Oil Plunges on Warm Weather

U.S. 10-year Treasury bonds rose slightly today,
despite a private industry report that saw manufacturing expand unexpectedly in
December. The strong ISM report came out at 51.4, up from 49.5 in
November; a number above 50 indicates an expanding economy. Bond prices
have been hit with conflicting reports and price action lately. Recent
manufacturing and housing reports have begun to point to positive growth, a turn
away from the negativity which plagued most U.S. economic reports in the second
half of 2006. It remained clear, however, that the future of interest
rates are still very up in the air, and the Fed will have more data to work with
before their next meeting in March. Interest rate futures show around an
80% chance that the Fed will hold in March.

The dollar rose the most in a month against the
euro, and moved to 2-month highs against the yen, after a manufacturing report
showed unexpected strength in the U.S. The U.S. has been battling
widespread investor sentiment with a string of positive economic reports,
including key housing, confidence and manufacturing numbers. The euro,
though, is still looking strong, with the ECB set to continue its string of
rate-hikes into 2007, on widespread European strength. The yen has been
showing major weakness lately in the currency market, as Japan cannot seem to
produce any consistent positive economic numbers.

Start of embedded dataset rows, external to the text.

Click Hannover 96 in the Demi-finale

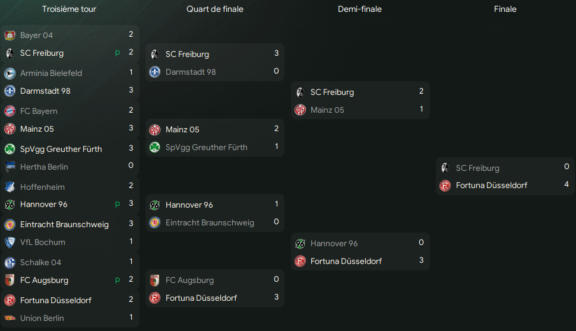click(x=334, y=243)
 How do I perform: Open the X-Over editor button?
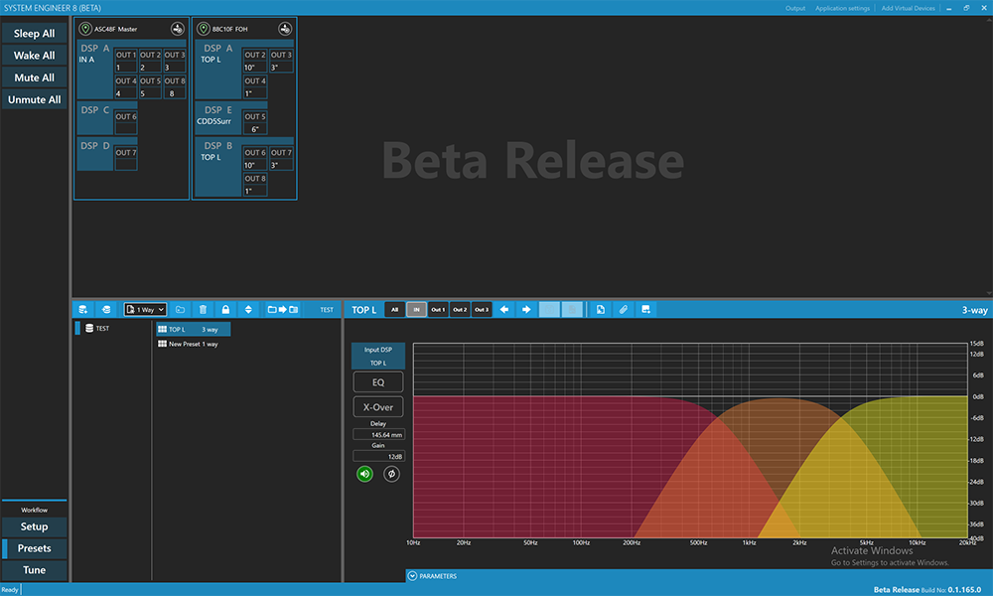pos(378,406)
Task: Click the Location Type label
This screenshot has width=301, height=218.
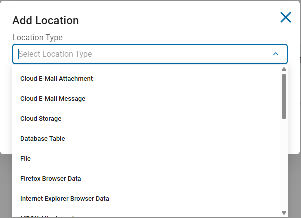Action: pyautogui.click(x=37, y=37)
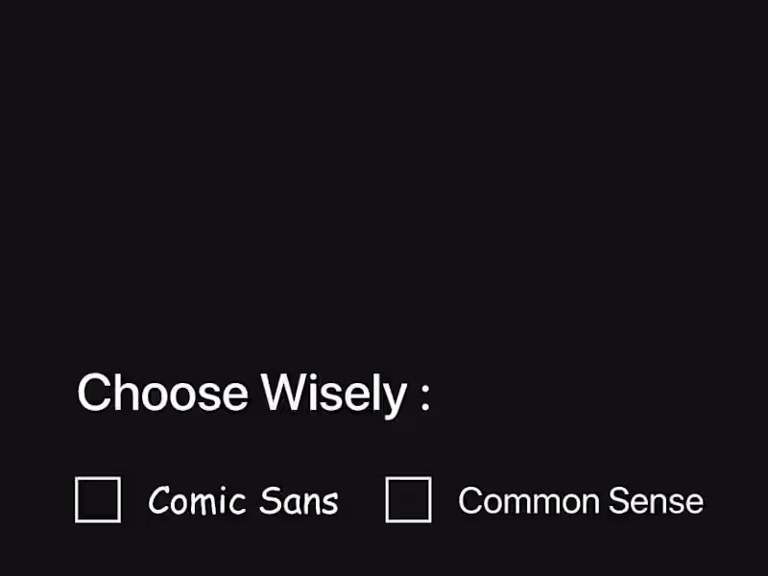Check the Comic Sans checkbox
768x576 pixels.
[x=98, y=500]
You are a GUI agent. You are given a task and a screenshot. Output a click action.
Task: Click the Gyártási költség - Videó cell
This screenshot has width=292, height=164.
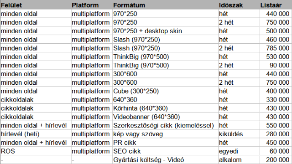165,160
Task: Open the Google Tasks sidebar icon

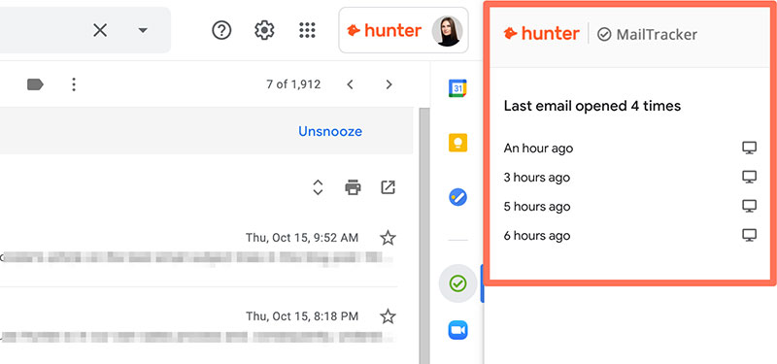Action: pyautogui.click(x=457, y=198)
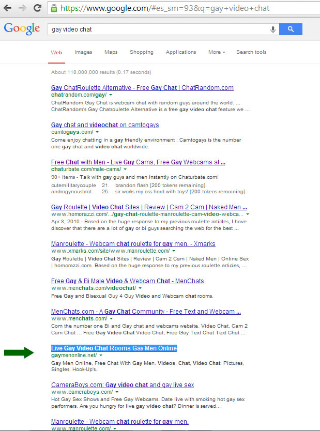The width and height of the screenshot is (320, 431).
Task: Open the dropdown beside www.menchats.com/videochat/ URL
Action: pos(140,288)
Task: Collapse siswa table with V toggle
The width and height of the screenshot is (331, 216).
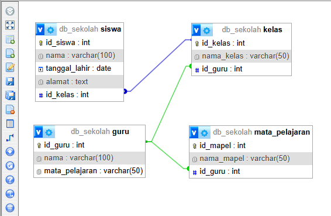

Crude oil fell over 4% to close under $60 a
barrel today, as traders bet that supplies increased on the continuing warm
weather in the U.S. Oil is down over 25% from record July highs, prompting
OPEC to call for international output reductions of close to 2 million barrels a
day. Despite the organization’s call for supply cuts, oil continues to
fall on warm weather and large supplies in the U.S. Weather remains a key
focus for the energy sector, with natural gas down 2% on demand worries.

Gold futures fell over 1% today, as the dollar
surged and oil fell. Gold usually trades inversely to the dollar and with
oil, which is exactly what happened today. Gold’s luster diminished as
investors bet that dollar strength could continue on positive U.S. reports, and
that energy prices would continue to fall on warm weather. Copper fell
nearly 8% in trading today, on news that U.S. construction dropped in November.
Copper is commonly used in home and industrial construction.

Corn fell over 2% and soybeans fell just over 1%,
as it became clear that grain sales had increased despite the higher prices.
Grain prices have been on sharp rise lately, and today’s pullback could be seen
in terms of a breather from high prices. Cocoa rose nearly 3% to 5-month
highs, as crops in the Ivory Coast on weather and supply concerns.

Economic News

The ISM report rose to 51.4 in December, up from
November’s 49.5.

ADP forecast that the U.S. lost 40,000 jobs in
December, in contrast to analyst expectations of a gain of 120,000.